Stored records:

☆ ☆ ☆ ☆

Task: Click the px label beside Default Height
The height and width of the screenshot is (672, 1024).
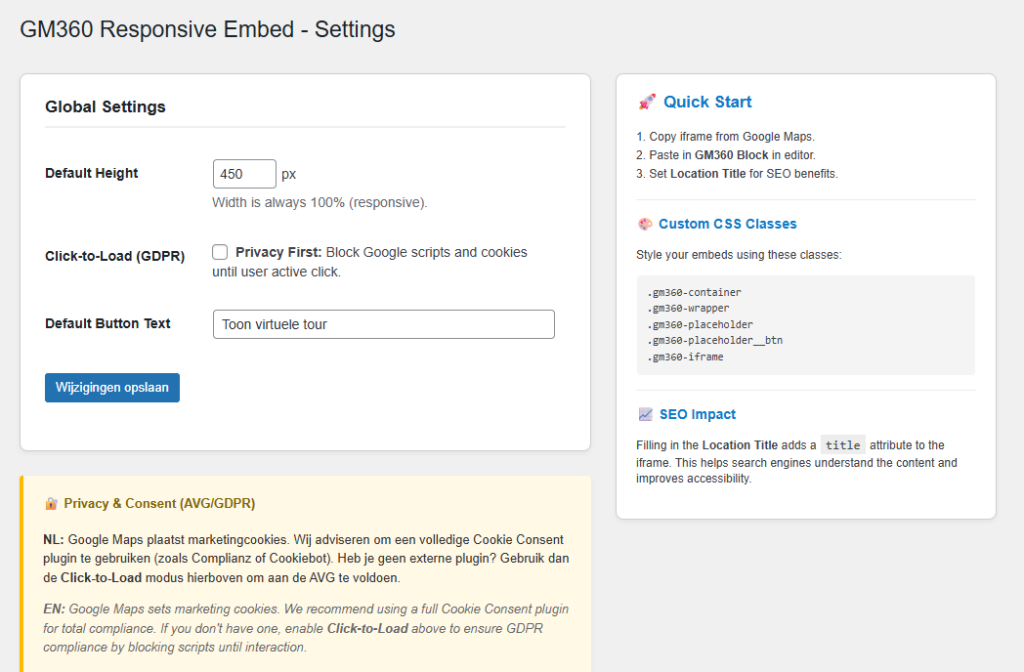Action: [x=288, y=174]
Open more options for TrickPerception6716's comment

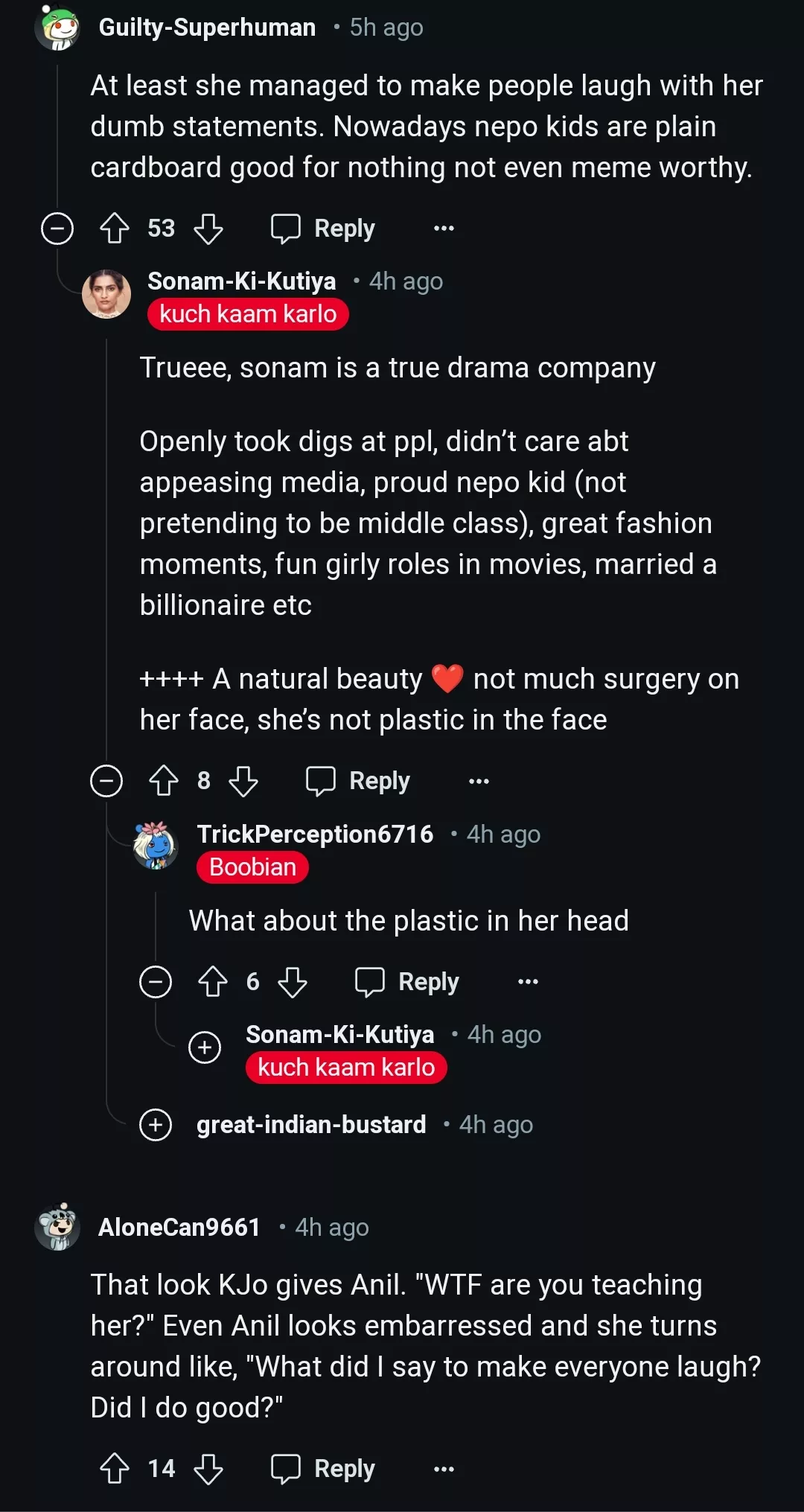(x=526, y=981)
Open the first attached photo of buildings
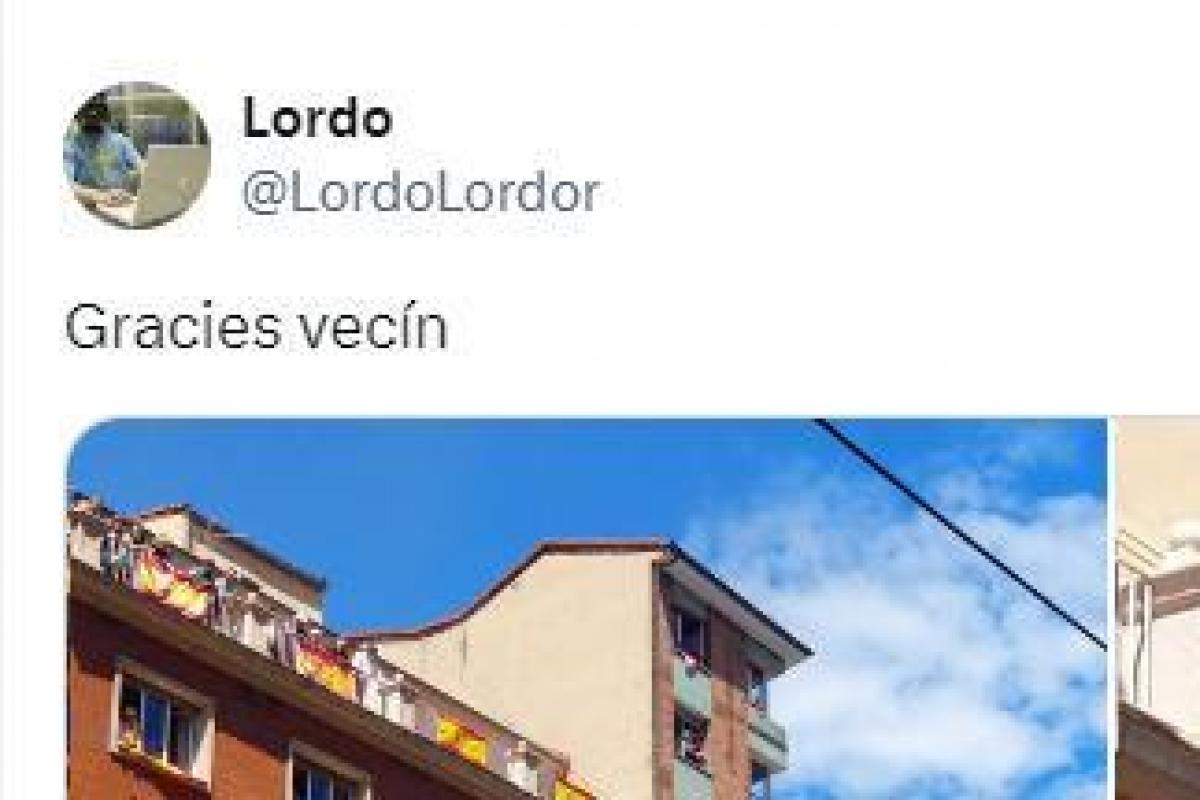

☆ ☆ ☆ ☆

● Task to carry out
Output all of the entries verbatim, leaving out any images.

● Worked solution
Task: Click the px label beside Default Height
The height and width of the screenshot is (672, 1024).
Action: [x=288, y=174]
Open more options for TrickPerception6716's comment

(x=526, y=981)
Open the first attached photo of buildings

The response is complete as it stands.